Work order:
Print, in exact form, the lines below from the one containing "Task: Open Finanças arrow chevron" through the one containing "Image resolution: width=2123", and omit all others.

Collected data entries
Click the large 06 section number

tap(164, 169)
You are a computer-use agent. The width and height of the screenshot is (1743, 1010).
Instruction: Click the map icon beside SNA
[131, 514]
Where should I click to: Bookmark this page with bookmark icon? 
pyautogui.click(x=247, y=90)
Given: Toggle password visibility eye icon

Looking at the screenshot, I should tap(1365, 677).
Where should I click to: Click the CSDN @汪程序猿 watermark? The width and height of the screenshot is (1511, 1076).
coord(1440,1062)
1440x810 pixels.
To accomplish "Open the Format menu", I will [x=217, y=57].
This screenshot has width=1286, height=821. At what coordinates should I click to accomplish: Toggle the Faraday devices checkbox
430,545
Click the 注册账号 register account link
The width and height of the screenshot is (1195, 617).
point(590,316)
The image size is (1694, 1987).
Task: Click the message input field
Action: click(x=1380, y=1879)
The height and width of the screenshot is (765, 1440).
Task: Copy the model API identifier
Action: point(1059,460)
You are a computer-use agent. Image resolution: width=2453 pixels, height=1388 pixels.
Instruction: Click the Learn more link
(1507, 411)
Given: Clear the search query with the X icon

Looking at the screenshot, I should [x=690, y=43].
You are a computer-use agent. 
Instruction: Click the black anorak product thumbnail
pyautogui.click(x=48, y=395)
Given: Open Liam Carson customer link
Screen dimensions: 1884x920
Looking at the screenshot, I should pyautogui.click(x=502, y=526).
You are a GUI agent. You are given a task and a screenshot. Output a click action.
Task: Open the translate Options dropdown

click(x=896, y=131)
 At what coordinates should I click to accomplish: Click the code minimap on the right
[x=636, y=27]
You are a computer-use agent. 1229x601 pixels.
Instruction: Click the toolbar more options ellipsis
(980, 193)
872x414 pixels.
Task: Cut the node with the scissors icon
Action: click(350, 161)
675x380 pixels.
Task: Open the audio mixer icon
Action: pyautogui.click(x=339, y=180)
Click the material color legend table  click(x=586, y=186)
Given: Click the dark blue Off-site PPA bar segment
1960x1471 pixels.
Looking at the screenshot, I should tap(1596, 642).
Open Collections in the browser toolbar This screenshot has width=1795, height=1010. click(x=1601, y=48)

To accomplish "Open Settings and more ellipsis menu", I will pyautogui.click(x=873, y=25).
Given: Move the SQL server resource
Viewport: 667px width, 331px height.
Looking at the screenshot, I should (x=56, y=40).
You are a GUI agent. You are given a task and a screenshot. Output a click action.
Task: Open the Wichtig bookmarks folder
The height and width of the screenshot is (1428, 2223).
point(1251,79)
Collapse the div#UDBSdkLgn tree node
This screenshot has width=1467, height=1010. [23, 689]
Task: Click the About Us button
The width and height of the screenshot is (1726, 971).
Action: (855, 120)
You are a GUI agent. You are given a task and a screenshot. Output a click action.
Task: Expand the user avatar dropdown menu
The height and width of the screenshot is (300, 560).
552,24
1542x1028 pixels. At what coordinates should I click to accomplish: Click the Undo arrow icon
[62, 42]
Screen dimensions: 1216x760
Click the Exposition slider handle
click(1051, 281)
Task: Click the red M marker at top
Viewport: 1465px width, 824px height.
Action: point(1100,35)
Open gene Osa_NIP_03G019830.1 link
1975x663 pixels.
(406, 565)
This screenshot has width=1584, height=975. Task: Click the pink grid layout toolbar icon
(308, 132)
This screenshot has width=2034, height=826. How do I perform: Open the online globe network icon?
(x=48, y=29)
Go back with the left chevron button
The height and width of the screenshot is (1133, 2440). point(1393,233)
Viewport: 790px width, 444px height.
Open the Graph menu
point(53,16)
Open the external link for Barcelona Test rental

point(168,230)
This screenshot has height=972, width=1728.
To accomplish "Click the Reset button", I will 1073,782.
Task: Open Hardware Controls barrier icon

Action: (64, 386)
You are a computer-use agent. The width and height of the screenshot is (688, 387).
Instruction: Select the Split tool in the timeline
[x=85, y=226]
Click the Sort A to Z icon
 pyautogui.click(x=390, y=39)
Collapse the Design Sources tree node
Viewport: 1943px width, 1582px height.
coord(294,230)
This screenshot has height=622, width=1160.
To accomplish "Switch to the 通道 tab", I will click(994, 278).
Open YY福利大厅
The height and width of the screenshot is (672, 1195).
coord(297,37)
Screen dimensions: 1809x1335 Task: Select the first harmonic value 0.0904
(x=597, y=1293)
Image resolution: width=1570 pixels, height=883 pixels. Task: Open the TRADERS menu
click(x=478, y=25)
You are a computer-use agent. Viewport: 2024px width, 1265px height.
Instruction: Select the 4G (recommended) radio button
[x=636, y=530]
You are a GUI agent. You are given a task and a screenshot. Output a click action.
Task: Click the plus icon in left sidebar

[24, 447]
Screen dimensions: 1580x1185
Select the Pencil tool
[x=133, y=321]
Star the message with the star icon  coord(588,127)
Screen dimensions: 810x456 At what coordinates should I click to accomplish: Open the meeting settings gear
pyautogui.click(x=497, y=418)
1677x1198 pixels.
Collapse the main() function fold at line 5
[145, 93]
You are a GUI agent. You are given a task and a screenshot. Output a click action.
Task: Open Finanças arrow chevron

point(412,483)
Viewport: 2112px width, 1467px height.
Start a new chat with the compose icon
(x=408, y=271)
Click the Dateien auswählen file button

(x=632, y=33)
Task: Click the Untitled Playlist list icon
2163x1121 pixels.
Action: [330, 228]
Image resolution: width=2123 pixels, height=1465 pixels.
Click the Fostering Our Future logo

Exercise result:
Task: Open Finanças arrow chevron

point(412,483)
Viewport: 2112px width, 1467px height.
Start a new chat with the compose icon
(x=408, y=271)
Click the Dateien auswählen file button

(x=632, y=33)
Task: Click the Untitled Playlist list icon
2163x1121 pixels.
Action: [330, 228]
Image resolution: width=2123 pixels, height=1465 pixels.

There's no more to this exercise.